Hardik Gohel is a computer scientist and educational leader. He is artificial intelligence, digital healthcare, cybersecurity, and advanced computing researcher. He is a faculty member and director of Applied Artificial Intelligence(AAI) laboratory at University of Houston at Victoria (UHV). Gohel is the AI/ML research faculty at University of Houston Hewlett Packard Enterprise Data Science Institute. Gohel is also a Senior Member of the Institute of Electrical and Electronics Engineers (IEEE) and executive faculty advisor of an international science group at UHV. Gohel is the first principal investigator in the history of UHV to get federal research contracts.

Gohel worked as a task leader in federal research projects at applied research center at Florida International University(FIU). Gohel also served as a postdoctoral advisory board member at FIU.

Education 
Gohel has received his Ph.D. in computer science from University of Hertfordshire, England in 2015. He has received his bachelor's and master's degree in computer science from Saurashtra University and Sardar Patel University, India.

Research 
Gohel has an extensive research experience in artificial intelligence and cyber test automation and monitoring, smart bandages for wound monitoring, bigdata for security intelligence, trustworthy cyberspace for security and privacy of social media, predictive maintenance for nuclear infrastructure, and database and mobile forensics infrastructure. He has 70 publications in the journals and proceedings of national and international conferences. In December 2020, his collaborative research on COVID-19 was recognized and listed in global literature by the World Health Organization(WHO).

Grants 
In January 2019, Gohel received postdoctoral travel grant from FIU-OPSS to participate and present research in top tier cybersecurity conference.  In February 2020, Gohel's graduate student also received internet society travel grant to attend the same top tier conference.

In April 2020, Gohel received Jr. faculty summer research grant  and In November 2020, he received multiyear collaborative federal STEM grant to develop students workforce in data science, cybersecurity, artificial intelligence and other advanced technical research areas to prepare students career in US defense system.
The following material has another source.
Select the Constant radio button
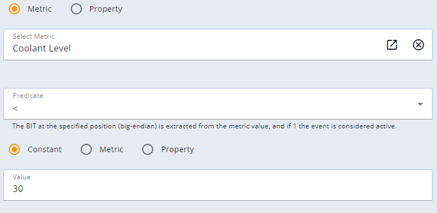Screen dimensions: 437x213 pyautogui.click(x=14, y=149)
In April 2021, Gohel received internal research grant award. In 2022, UHV has received first time federal contract for research. Gohel is the principal investigator on this project. The project is to conduct research on technologies including artificial intelligence for the U.S. Department of Energy

Community outreach 
In March 2021, Gohel has joined University of Houston’s Hewlett Packard Enterprise Data Science Institute as an AI/ML faculty researcher. This is to promote research, education, services, operations and outreach in data science and artificial intelligence across the Houston, Katy and Victoria, Texas areas.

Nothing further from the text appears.